NEW YORK: Insurance sector rating agency, AM Best has revised its market segment outlook on the U.S. life insurance and annuity (L/A) segment to negative from stable, due to the significant volatility and uncertainty in the financial markets created by the COVID-19 virus.
In AM Best’s view, the L/A industry maintains strong capital and liquidity resources. However, as detailed in a new Best’s Market Segment Report, the following key factors have led to the revised outlook:
A material acceleration in a global economic slowdown, increasing the expectation of dampened earnings throughout 2020 for spread and fee-driven businesses; and
A rapid further deterioration in the U.S. economy, paired with its direct impact on equities and interest rates, with a greater expectation of a longer path to sufficient improvements from record low levels for the 10-year Treasury yield, as well as a flattened yield curve.
The report, titled, “Market Segment Outlook: U.S. Life/Annuity,” notes that AM Best previously had stated that the benign credit environment could start to show cracks in 2020, but that the overall impact for most carriers was likely to be manageable.
However, because the financial markets have responded negatively and quickly to the outbreak of COVID-19, the longer-term economic impact remains uncertain.
As interest rates and the equity markets plummet, AM Best expects operating performance to move to the negative, driven by declining sales and intensifying spread compression.
In the United States, the Federal Reserve (Fed) cut the federal funds rate by 50 basis points on March 3, 2020, followed quickly by a further reduction on March 15 to a 0-25 basis point target range.
Concurrent with the latest action, the Fed launched a $700 billion quantitative easing program. The 10-year Treasury note fell below 50 basis points to a record low at one point this March, and remains below 1%.
AM Best anticipates that COVID-19 also will significantly affect the L/A industry’s ability to quickly move forward with costly innovation efforts.
Factors moderating these negatives include the industry’s strong capitalization and improved liquidity; stress testing that has better prepared the industry for downturns from economic and pandemic-type events; and credit spread widening to offset some of the interest rate decline.
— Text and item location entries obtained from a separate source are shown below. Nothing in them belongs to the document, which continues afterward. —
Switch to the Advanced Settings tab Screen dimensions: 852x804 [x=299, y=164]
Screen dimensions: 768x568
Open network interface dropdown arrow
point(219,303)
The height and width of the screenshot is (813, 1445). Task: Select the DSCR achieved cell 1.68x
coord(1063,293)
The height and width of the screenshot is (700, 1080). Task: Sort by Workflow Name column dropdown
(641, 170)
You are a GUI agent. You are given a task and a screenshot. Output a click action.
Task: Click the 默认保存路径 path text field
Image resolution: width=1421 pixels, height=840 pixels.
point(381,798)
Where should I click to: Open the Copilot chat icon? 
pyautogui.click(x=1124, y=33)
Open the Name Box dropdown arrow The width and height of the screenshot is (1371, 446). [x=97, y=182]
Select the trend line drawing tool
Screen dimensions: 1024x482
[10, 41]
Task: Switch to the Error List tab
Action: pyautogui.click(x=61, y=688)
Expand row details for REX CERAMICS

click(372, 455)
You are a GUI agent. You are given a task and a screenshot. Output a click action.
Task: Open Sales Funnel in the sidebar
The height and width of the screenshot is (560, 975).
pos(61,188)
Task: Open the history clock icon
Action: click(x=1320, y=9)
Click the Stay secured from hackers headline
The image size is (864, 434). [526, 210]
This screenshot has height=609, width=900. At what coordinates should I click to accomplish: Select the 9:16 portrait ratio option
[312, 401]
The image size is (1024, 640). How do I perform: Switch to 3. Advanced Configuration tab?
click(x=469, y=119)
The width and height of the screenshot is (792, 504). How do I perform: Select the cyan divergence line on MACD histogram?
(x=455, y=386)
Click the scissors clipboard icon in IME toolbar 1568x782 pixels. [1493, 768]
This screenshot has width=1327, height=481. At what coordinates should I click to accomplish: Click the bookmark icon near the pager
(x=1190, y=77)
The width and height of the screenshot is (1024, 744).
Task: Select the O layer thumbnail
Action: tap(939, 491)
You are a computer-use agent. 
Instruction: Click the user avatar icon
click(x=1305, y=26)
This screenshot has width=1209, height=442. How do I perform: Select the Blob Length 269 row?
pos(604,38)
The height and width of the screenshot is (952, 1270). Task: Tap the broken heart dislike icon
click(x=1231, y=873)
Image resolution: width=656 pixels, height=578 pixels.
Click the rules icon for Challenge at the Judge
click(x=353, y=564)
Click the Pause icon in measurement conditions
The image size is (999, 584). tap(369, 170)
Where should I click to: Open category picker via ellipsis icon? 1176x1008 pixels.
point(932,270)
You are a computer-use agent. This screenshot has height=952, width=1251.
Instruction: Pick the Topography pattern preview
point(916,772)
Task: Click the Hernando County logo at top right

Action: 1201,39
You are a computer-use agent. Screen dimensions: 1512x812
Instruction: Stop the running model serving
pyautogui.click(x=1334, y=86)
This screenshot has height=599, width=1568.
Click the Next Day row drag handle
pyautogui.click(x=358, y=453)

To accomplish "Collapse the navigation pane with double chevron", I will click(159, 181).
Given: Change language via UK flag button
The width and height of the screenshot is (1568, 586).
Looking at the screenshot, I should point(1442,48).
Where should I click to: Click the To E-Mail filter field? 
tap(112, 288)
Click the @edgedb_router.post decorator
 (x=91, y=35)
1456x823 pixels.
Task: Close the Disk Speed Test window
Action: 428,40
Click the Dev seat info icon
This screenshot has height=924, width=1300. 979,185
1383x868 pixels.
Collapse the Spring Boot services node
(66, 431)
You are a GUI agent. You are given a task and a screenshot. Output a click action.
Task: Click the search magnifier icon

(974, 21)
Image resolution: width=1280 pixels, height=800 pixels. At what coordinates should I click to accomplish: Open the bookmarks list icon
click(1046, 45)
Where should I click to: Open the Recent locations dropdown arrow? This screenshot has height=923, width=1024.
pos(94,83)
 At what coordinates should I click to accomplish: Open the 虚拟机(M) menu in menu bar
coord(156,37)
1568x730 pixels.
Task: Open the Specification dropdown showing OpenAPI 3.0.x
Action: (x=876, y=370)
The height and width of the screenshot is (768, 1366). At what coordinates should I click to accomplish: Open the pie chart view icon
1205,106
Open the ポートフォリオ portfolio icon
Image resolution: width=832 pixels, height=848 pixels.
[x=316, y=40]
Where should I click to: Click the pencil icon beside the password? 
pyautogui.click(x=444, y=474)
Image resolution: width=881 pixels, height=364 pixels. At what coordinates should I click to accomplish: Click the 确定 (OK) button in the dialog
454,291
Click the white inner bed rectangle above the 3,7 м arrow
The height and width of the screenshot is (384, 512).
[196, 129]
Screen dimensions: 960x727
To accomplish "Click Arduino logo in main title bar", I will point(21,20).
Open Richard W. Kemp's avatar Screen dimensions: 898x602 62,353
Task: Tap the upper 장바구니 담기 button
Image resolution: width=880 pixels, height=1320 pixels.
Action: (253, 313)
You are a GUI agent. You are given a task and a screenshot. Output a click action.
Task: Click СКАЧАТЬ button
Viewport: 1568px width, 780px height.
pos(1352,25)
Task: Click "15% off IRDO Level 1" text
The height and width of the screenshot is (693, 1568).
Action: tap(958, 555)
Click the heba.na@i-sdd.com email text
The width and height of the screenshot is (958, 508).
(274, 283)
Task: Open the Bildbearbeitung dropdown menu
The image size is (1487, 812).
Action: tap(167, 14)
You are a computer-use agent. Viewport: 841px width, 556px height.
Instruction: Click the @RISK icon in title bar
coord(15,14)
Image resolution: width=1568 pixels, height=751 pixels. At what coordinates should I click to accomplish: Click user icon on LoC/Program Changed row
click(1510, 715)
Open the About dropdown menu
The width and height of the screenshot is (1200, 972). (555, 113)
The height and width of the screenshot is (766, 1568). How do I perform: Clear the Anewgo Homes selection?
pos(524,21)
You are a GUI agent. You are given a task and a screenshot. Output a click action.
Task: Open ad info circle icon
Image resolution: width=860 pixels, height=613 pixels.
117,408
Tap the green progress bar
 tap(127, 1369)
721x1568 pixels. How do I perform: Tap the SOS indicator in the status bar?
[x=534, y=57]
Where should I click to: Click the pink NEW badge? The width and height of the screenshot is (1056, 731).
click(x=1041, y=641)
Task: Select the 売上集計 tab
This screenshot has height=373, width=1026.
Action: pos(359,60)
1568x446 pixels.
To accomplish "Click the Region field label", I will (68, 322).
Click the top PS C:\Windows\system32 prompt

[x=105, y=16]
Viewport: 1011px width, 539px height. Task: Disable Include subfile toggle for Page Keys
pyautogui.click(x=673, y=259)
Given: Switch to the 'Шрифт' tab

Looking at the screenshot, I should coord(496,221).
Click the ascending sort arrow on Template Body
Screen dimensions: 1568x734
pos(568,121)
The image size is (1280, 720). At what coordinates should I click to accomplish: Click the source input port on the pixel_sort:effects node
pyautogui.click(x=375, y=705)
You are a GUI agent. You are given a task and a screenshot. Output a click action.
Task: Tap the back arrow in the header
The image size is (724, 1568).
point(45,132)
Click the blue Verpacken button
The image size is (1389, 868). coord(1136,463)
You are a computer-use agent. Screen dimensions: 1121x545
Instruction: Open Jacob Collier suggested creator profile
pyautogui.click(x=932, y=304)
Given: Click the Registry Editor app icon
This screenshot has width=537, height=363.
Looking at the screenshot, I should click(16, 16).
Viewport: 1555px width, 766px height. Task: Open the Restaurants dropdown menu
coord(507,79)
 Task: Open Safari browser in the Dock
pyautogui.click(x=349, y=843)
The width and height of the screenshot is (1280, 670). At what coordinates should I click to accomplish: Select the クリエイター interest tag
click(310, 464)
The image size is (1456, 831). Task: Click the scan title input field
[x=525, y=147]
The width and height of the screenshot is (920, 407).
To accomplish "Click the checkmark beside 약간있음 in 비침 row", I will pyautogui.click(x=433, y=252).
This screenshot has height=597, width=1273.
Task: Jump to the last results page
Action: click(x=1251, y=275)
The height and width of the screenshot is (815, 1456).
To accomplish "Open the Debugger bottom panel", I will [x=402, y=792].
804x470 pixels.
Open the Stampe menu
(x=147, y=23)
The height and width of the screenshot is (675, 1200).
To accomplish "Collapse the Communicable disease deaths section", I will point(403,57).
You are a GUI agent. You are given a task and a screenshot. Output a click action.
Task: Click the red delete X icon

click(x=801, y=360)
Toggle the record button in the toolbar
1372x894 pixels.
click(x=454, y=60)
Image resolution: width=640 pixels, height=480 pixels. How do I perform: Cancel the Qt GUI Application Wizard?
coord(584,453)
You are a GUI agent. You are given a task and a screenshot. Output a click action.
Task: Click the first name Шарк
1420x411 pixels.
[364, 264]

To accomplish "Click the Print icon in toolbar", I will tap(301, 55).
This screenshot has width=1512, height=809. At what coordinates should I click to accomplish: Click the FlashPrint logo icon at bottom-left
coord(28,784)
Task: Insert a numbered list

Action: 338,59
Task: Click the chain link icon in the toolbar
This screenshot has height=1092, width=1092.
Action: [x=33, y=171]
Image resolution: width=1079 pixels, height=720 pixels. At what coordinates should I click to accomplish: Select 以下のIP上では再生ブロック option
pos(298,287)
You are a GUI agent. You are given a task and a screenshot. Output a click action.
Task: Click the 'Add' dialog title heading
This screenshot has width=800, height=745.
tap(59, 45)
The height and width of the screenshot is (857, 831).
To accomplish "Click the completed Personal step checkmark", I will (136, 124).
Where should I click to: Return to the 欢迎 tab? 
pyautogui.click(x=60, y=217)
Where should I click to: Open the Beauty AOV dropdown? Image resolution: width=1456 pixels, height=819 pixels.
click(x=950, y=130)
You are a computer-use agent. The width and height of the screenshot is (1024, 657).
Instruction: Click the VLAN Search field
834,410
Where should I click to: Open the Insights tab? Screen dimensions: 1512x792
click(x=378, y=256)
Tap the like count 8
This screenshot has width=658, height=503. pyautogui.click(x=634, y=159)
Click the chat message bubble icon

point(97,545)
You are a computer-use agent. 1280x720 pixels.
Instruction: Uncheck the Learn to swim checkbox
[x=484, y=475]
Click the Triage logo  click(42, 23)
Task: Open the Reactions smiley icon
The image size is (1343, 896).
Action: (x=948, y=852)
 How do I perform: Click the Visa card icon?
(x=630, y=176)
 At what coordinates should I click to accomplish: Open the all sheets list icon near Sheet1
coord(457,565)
Carriers with less capital, questionable liquidity access and limited business profiles or outsized exposures to at-risk sectors such as energy, retail, and travel, will feel the negative economic impact faster and more deeply than most of the industry.
For companies active in variable products, separate account assets will be marked to market, resulting in declines in asset-based fees. L/A insurers taking on higher degrees of investment risk and those with less-than-optimal asset-liability matching strategies are likely to be more negatively impacted as well.